Optimizing of in Situ Bioremediation Technology to Manage Perchlorate- Contaminated Groundwater
Author | : Mark R. Knarr |
Publisher | : |
Total Pages | : 112 |
Release | : 2003-03-01 |
ISBN-10 | : 1423502604 |
ISBN-13 | : 9781423502609 |
Rating | : 4/5 (609 Downloads) |
Download or read book Optimizing of in Situ Bioremediation Technology to Manage Perchlorate- Contaminated Groundwater written by Mark R. Knarr and published by . This book was released on 2003-03-01 with total page 112 pages. Available in PDF, EPUB and Kindle. Book excerpt: Combining horizontal flow treatment wells (HFTWs) with in situ biodegradation is an innovative approach with the potential to remediate perchlorate-contaminated groundwater.

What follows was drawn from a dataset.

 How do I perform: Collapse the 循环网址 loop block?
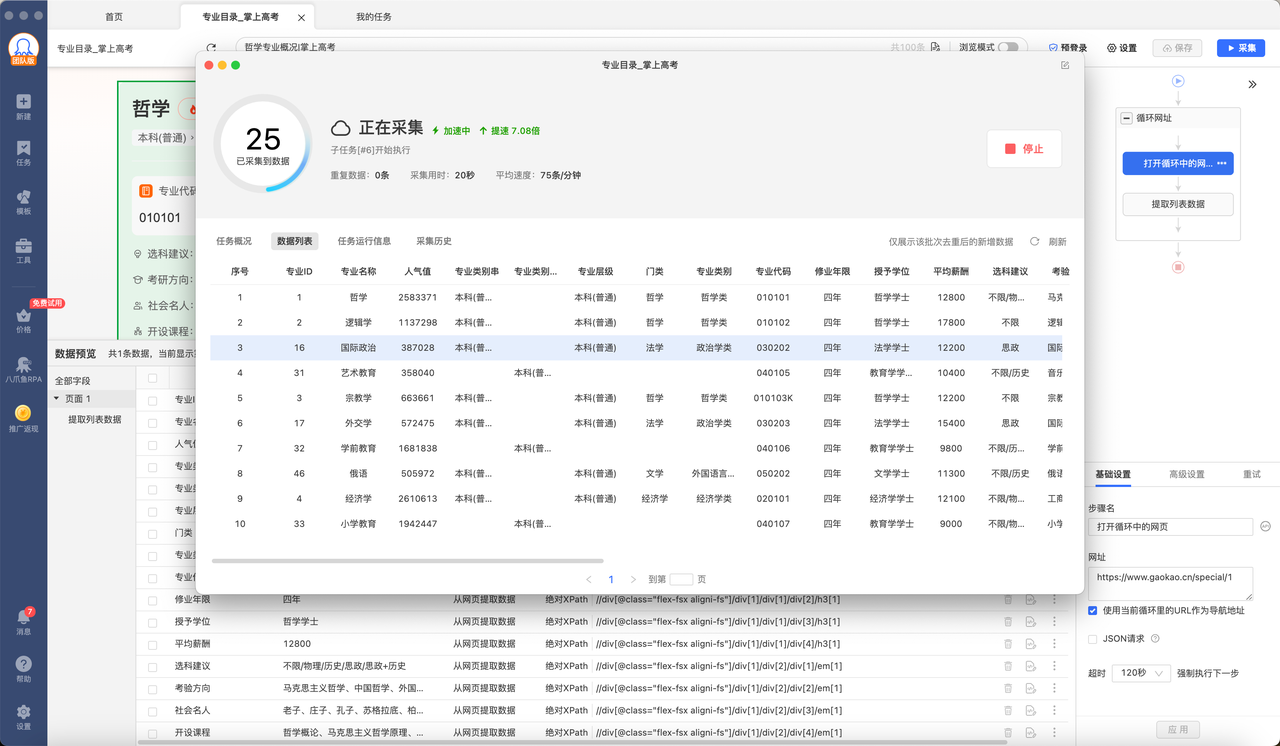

A technology model was recently developed that combines the groundwater flow induced by HFTWs with in situ biodegradation processes that result from using the HFTWs to mix electron donor into perchlorate-contaminated groundwater. A field demonstration of this approach is planned to begin this year. In order to apply the technology in the field, project managers need to understand how contaminated site conditions and technology design parameters impact technology performance. One way to gain this understanding is to use the technology model to select engineering design parameters that optimize performance under given site conditions. In particular, a project manager desires to design a system that: 1) maximizes perchlorate destruction; 2) minimizes treatment expense; and 3) attains regulatory limits on down gradient contaminant concentrations. Unfortunately, for a relatively complex technology with a number of engineering design parameters to determine, as well as multiple objectives, system optimization is not straightforward. In this study, a multi-objective genetic algorithm (MOGA) is used to determine design parameter values (flow rate, well spacing, concentration of injected electron donor, and injection schedule) that optimize the first two objectives noted; to maximize perchlorate destruction while minimizing cost. Four optimization runs are performed, using two different remediation time spans (300 and 600 days) for two different sets of site conditions. Results from all four optimization runs indicate that the relationship between perchlorate mass removal and operating cost is positively correlated and nonlinear.